»»
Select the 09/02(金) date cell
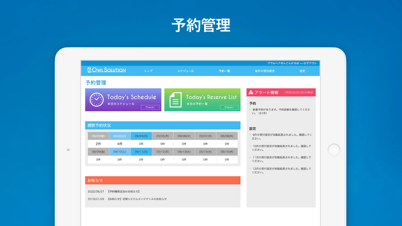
««
»»
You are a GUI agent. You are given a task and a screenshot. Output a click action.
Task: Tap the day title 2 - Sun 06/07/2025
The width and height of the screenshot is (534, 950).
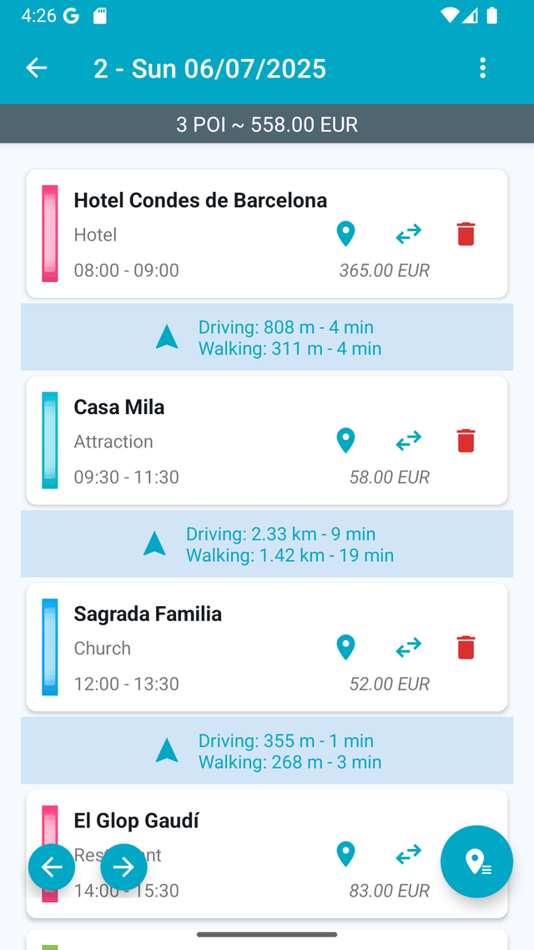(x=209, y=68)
««
»»
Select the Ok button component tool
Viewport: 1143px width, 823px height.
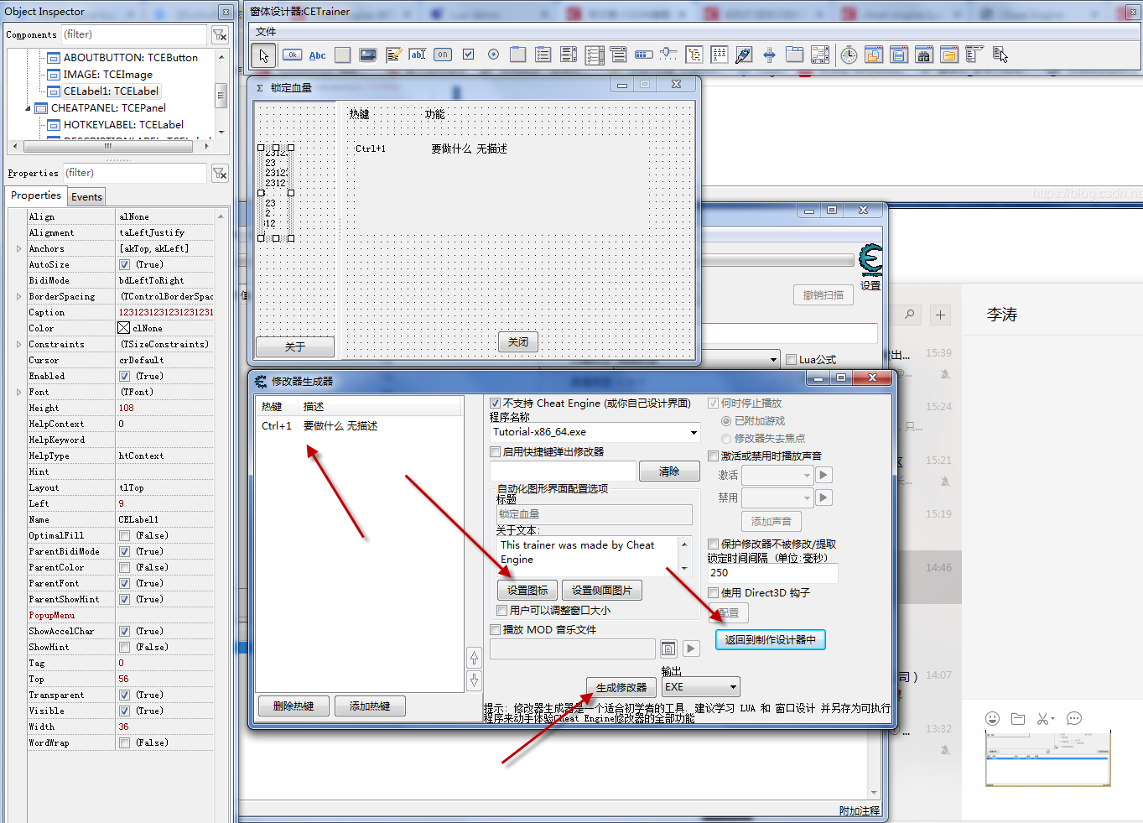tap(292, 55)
««
**Aim of the task:** Bring together every line in the entries that holds the string "Select".

**Expected answer:**
Select the 09/02(金) date cell
Select the Ok button component tool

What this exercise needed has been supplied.